Rumores sugerem que a Hungria saiu da Eurovisão em 2020 pela conotação homossexual do concurso

28/11/2019 0 Por Bernardo Matias

A Hungria fica de fora do Festival Eurovisão da Canção (ESC) do ano que vem e, semanas depois de conhecida a decisão, surgem rumores de que a mesma se deveu ao facto de o Governo de extrema-direita do país e os responsáveis da emissora MTVA considerarem o concurso… ‘demasiado gay’.

Não é segredo que o primeiro-ministro Viktor Orbán, anti-migração, lançou uma política familiar para ajudar as famílias tradicionais e aumentar a natalidade. A posição dos órgãos governamentais sobre a homossexualidade tem vindo a ser bem vincada, com o speaker do parlamento húngaro a ter comparado, já este ano, a adoção por casais do mesmo sexo à pedofilia.

Por outro lado, o comentador televisivo pró-governo András Bencsik já se referiu à Eurovisão como “uma frota homossexual”, sustentando que ao ficar de fora a Hungria beneficiaria a saúde mental do país: “Gosto da decisão, incluindo de uma perspetiva de saúde mental, de a Hungria não participar na frota homossexual a que esta competição de canções internacional foi reduzida. Vários jovens pensaram que isto é para pessoas com menos de 18 anos, mas neste evento a destruição do gosto público acontece com travestis gritantes e mulheres de barba”.

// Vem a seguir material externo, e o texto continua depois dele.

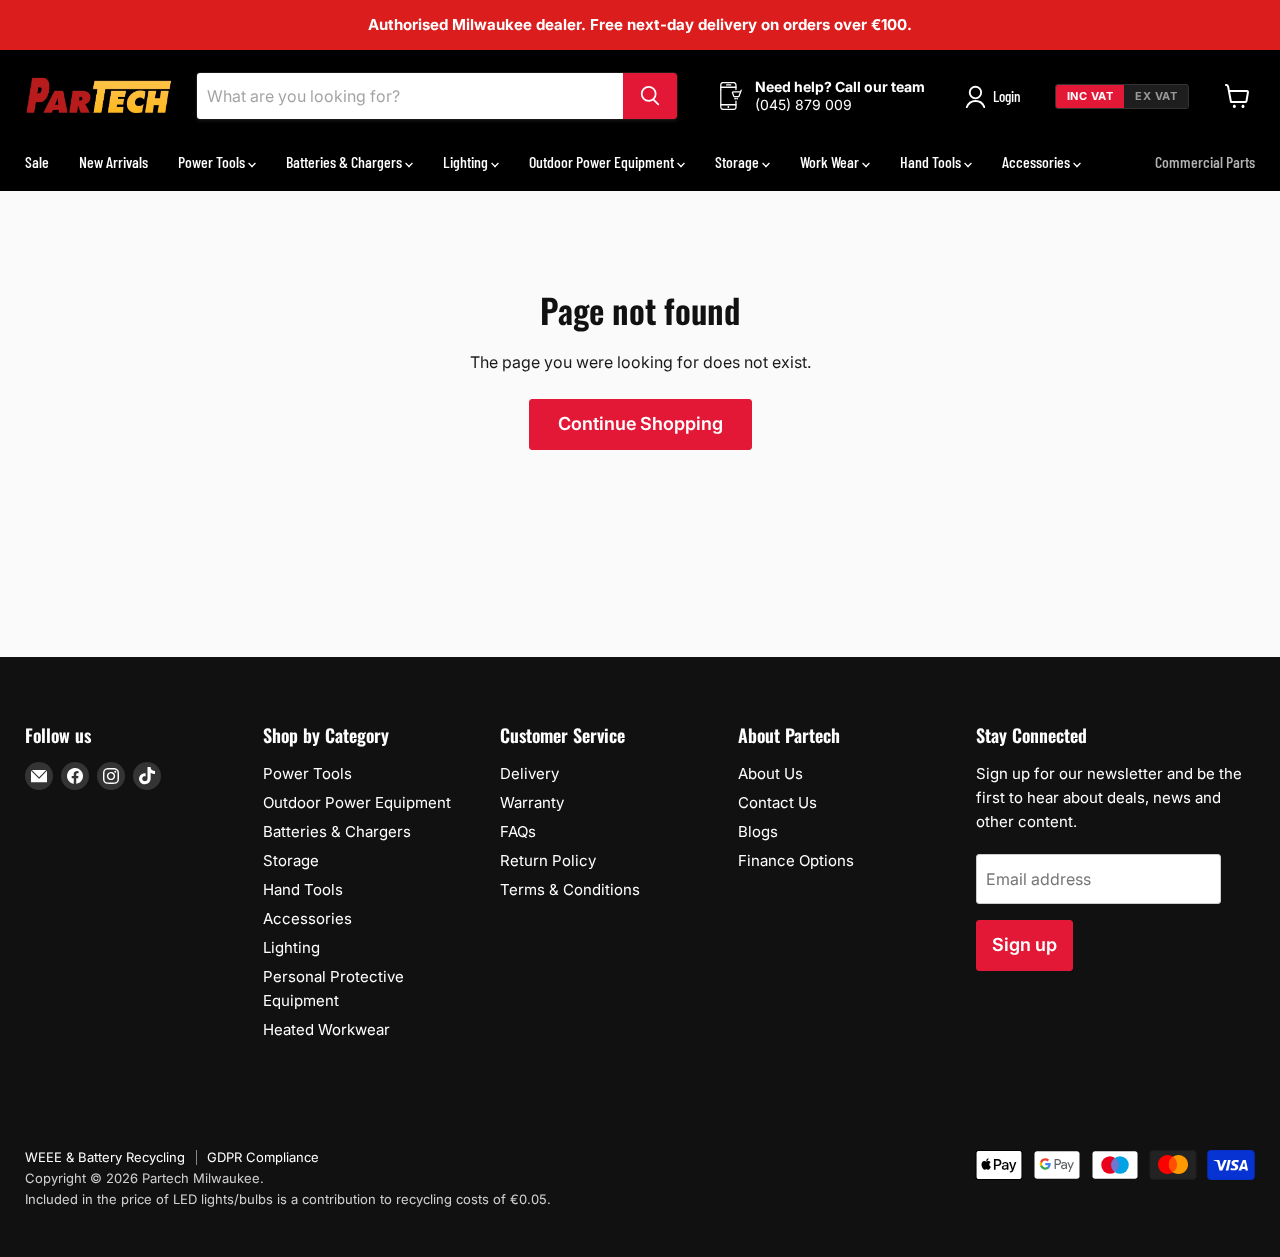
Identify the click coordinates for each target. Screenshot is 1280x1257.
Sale (37, 161)
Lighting (467, 161)
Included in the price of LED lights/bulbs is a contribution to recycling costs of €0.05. (288, 1199)
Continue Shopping (640, 423)
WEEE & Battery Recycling (105, 1157)
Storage (738, 161)
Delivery (529, 773)
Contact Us (777, 802)
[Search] (650, 96)
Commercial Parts (1205, 161)
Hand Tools (932, 161)
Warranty (532, 802)
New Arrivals (113, 161)
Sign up (1024, 944)
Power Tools (213, 161)
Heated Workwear (326, 1029)
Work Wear (831, 161)
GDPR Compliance (263, 1157)
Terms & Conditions (570, 889)
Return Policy (548, 860)
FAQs (518, 831)
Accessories (1037, 161)
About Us (770, 773)
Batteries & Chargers (345, 161)
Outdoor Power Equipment (603, 161)
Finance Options (796, 860)
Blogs (758, 831)
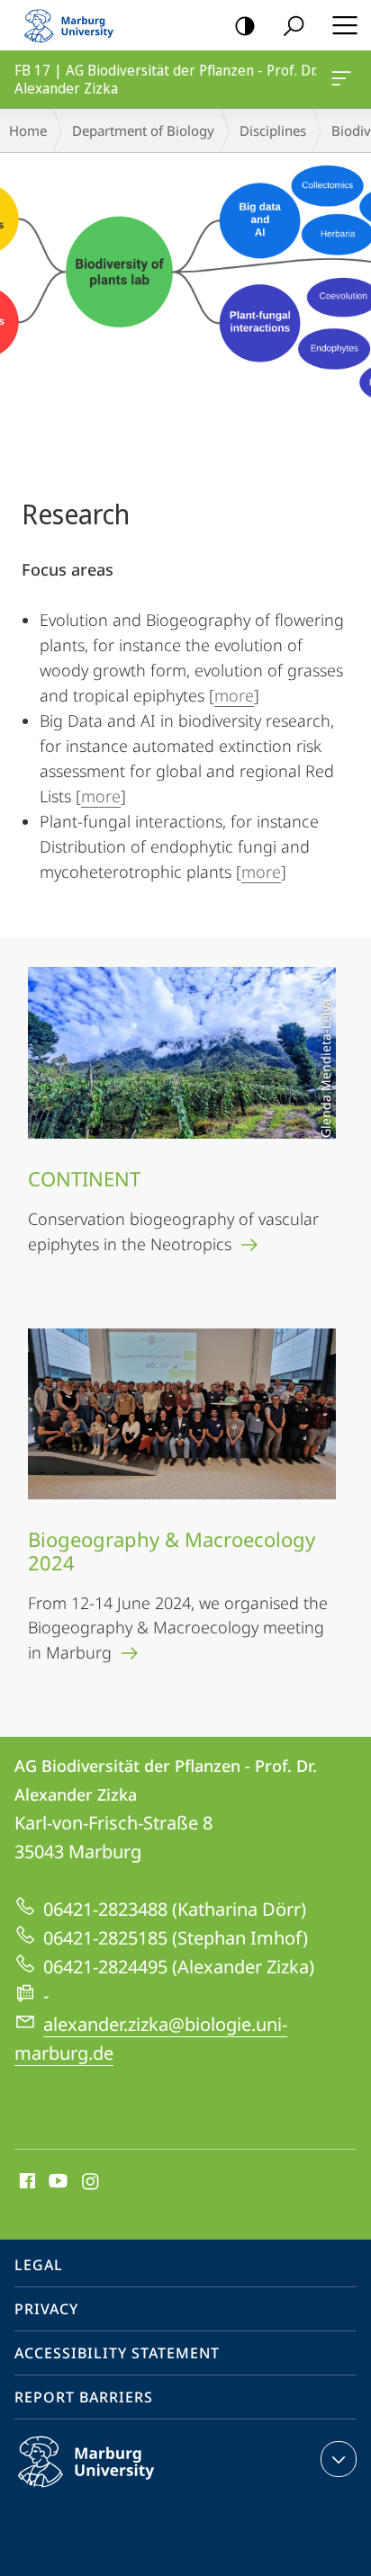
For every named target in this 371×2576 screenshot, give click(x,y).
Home (28, 130)
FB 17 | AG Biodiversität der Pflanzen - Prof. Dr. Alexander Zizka (344, 79)
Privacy (46, 2309)
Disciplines (273, 130)
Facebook (25, 2182)
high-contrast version (245, 25)
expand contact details (339, 2459)
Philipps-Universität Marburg (121, 2490)
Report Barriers (83, 2397)
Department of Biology (143, 130)
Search (293, 25)
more (234, 695)
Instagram (91, 2182)
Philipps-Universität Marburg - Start (76, 25)
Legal (38, 2265)
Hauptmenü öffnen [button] (344, 25)
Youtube (56, 2182)
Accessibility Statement (117, 2353)
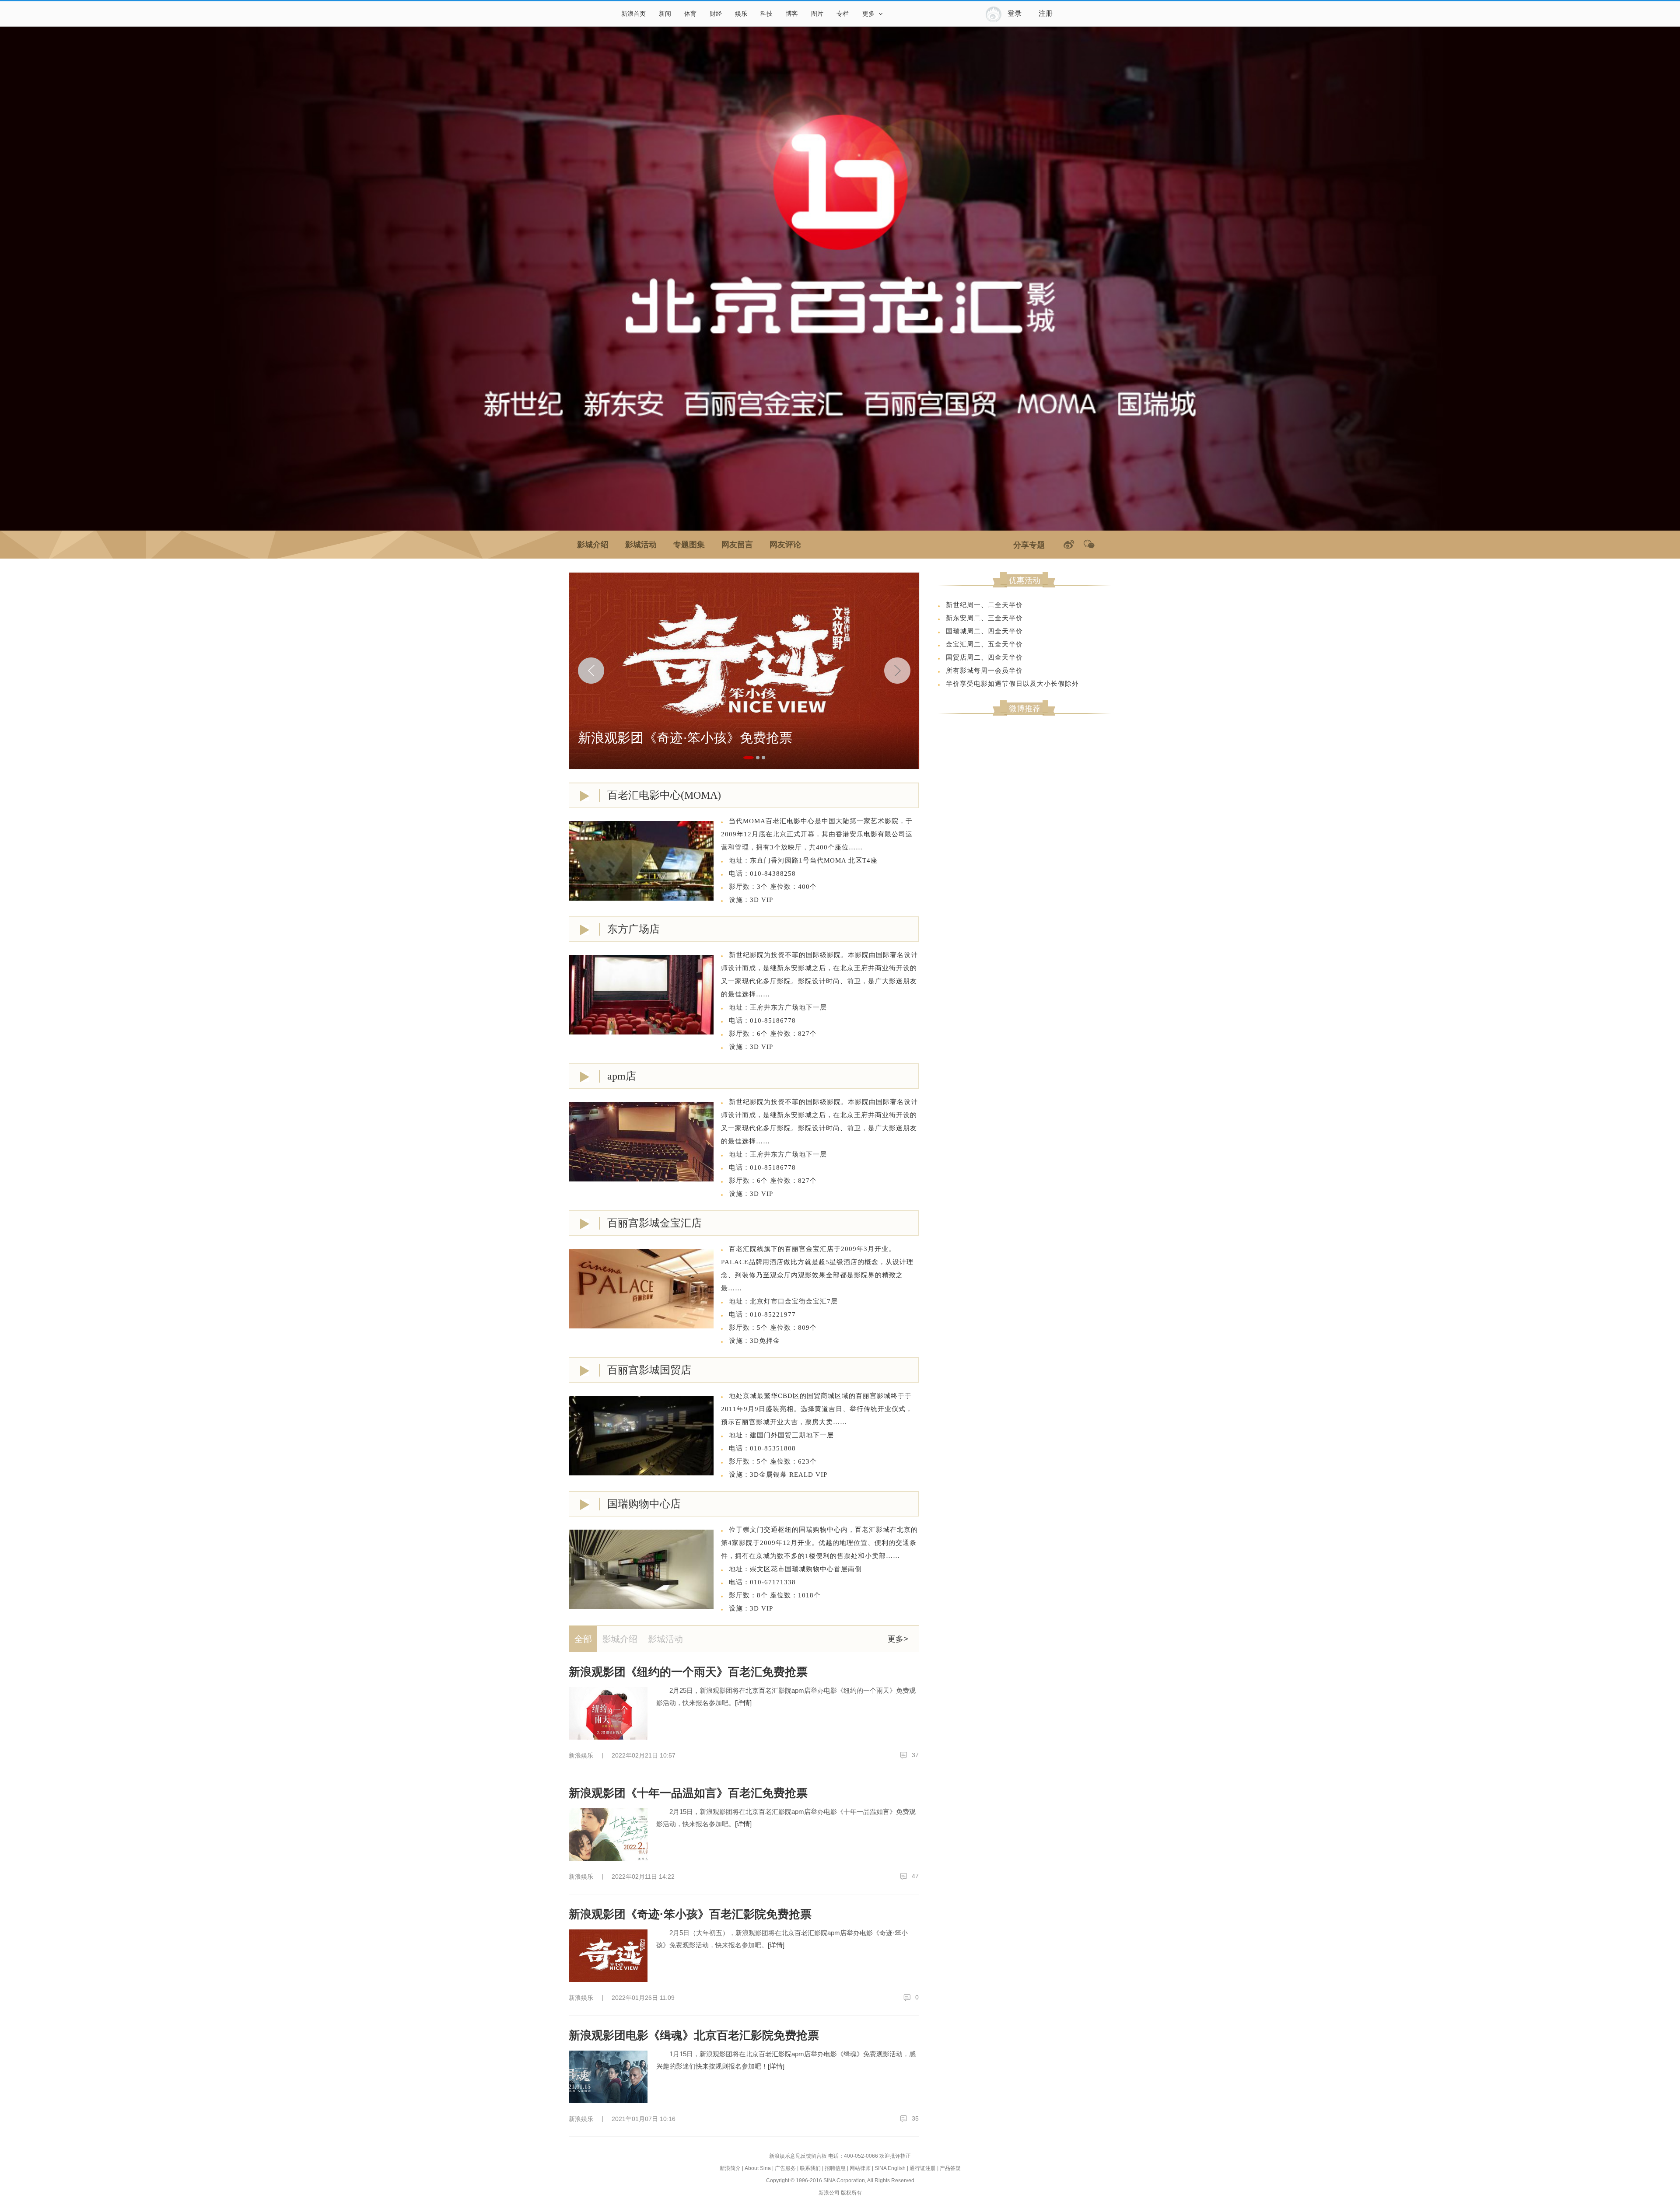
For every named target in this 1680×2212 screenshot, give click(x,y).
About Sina (758, 2168)
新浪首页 (633, 13)
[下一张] (899, 670)
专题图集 (689, 544)
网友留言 (737, 544)
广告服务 (785, 2168)
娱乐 (741, 13)
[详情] (743, 1702)
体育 (690, 13)
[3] (763, 757)
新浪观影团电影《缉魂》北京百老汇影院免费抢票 (694, 2035)
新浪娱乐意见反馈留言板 (798, 2156)
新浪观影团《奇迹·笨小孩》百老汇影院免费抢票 (690, 1914)
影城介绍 (593, 544)
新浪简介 (730, 2168)
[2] (758, 757)
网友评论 (785, 544)
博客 (792, 13)
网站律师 (860, 2168)
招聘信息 (835, 2168)
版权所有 (851, 2193)
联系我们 (810, 2168)
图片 (817, 13)
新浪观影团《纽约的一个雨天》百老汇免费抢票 (688, 1671)
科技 (766, 13)
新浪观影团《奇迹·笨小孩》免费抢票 (685, 737)
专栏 (842, 13)
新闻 (665, 13)
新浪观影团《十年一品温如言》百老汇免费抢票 (688, 1793)
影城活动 (641, 544)
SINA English (890, 2168)
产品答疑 (950, 2168)
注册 (1046, 13)
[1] (748, 757)
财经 (716, 13)
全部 (583, 1639)
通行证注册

A retórica homofóbica naquele país leste-europeu tem vindo a aumentar  de tom. Agora, o jornal The Guardian escreve que uma fonte da emissora nacional MTVA disse que os funcionários da mesma assumiram que a associação do ESC à cultura LGBTQ+ esteve por trás da decisão de desistir de participar no concurso.

É certo que não foi avançada nenhuma justificação ao nível oficial. Em todo o caso, a fonte em causa assegura que a decisão surge da cultura organizacional da MTVA, sendo que a imprensa pública húngara está intimamente ligada ao governo e é fulcral para transmitir as posições governamentais sobre temas como a migração. Já antes o site index.hu, citando fontes internas da MTVA, especulou sobre a eventual causa da saída da Hungria do ESC residir no facto de o evento ser considerado “demasiado gay”.

O porta-voz do primeiro-ministro já classificou essa notícia como falsa nas redes sociais, mas também não especificou as razões que levaram a Hungria a sair do ESC em 2020. Num comunicado enviado ao The Guardian, a emissora garante que a opção se deveu ao foco da aposta no apoio direto a “produções meritórias criadas pelos talentos da música pop húngara”.

Nota editorial: O e-FestivalPT prima pela liberdade de pensamento, de expressão e liberdade de orientação sexual, bem como pela total isenção e rigor no tratamento de informação, pelo que este artigo não transmite qualquer tipo de posição sobre o assunto.